Clubfoot Clinical Evaluation

  • Forefoot adductus and suppination; hindfoot equinos and varus.
  • Medial crease
  • Lateral head of talus
  • Empty heal
  • Posterior crease
  • RE
  • CLB

Clubfoot Xray / Diagnositc Tests

  • A/P view
    -Talocalcaneal (Kite's) angle: 20-40° is normal; <20° = clubfoot. Lines drawn throught the long axis of the talus and os calcis.
    -Talus-1st metatarsal angle (0-20° = normal, <0° = clubfoot. Lines drawn through the long axis of the talus and the 1st metatarsal.
  • Lateral view
    -Talocalcaneal angle: typically <25°. Lines drawn through the long axis of the talus and inferior margin of the calcaneous.
  • Dorsiflexion lateral (Turco's) view; measure the talocalcaneal angle (>35° is normal: <35° with flat talar head = clubfoot).

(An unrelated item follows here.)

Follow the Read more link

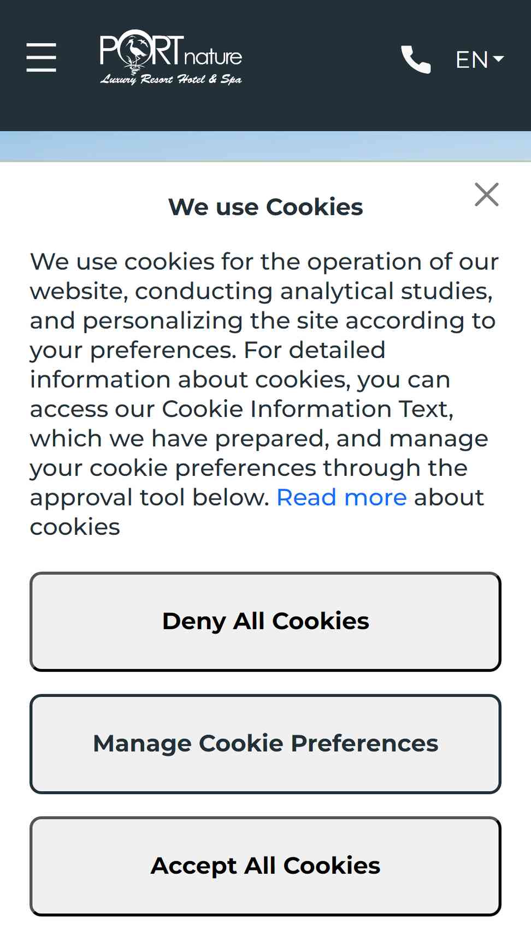[341, 498]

Clubfoot Classification / Treatment

  • Position vs idiopathic vs tertologic
  • Ponsetti Method (manipulation and serial casting) 
    -Treatment should be started within the first month of life. Success rate without surgery is less if started later, but warrants consideration withn first @8 months.
    -First cavus is corrected by supination of forefoot and 1st ray dorsiflexion, then abduct forefoot with talar head as fulcrum.  Once foot is abducted under the talus to 69° outward rotation and dorsiflexion is attempted.  Ponsetti methods corrects the components of the clubfoot in the order of cavus, forefoot adductus, hindfoot varus, and equinus. 
    -Usually 6-8wks of weekly long-leg groin-to-toe casts.
    -Generally requires percutaneous Achilles lengthening or posterior capsular release if equines is rigid.
  • Surgery done at 6-12months if deformity fails to correct with serial casting.
  • Delayed presentation: 3-10yrs old, generally require: medial opening or lateral column shortening osteotomy or cuboidal decancelliation indicated.
  • Delayed presentation / refractory clubfoot: >10yrs old, generaly treated with triple arthrodesis. Consider talectomy for pts with insensate feet.

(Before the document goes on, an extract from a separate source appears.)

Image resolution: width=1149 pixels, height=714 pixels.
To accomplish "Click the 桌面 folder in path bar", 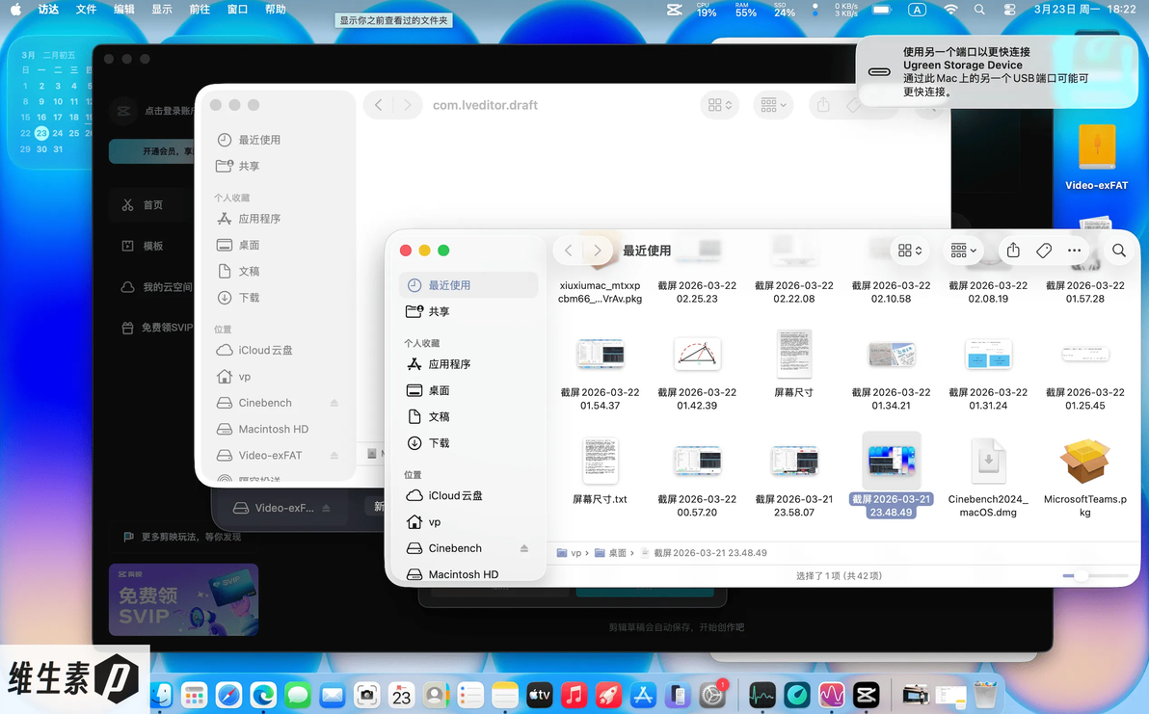I will click(x=613, y=553).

Clubfoot Surgical Technique

  • Cincinnati incision
  • Carefully protect posterior tibial artery.
  • Achilles, posterior tibialis, FHL lengthening
  • Talotibial, calcaneotibial, talonavicular, subtalar  +/-calcaneocuboid capsular release.
  • Equinus deformity: Achilles Z-lengthengin, posterior tibiotalar and talocalcaneal capsulotomy.
  • Hindfoot varus: posteromedial talocalcaneal capsulotomy +/- complete subtalar release.
  • Midfoot adduction: abductor hallucis and talonavicular joint release +/- calcaneal cuboid joint release or decancellation of the cuboid.
  • Cavus: plantar fascia release.
  • Recurrent deformition after surgical release=15-50%

Clubfoot Associated Anomalies / Differential Diagnosis

Clubfoot Complications

  • Cast sore
  • Wound breakdown

Clubfoot Follow-up Care

  • Weekly cast change for 6-8 wks
  • Denis-Browne bar worn at night for up to 3 yrs
  • May require anterior tibialis transfer for residual supination.
  • Ir recurrence occurs repeat casting / abduction orthosis is often successful. Surgical release should include only the affected extrinsic areas: generally posterior subtalar, ankle and talonavicular joints. Medial subtalar joint and interosseous ligament generally do not require release.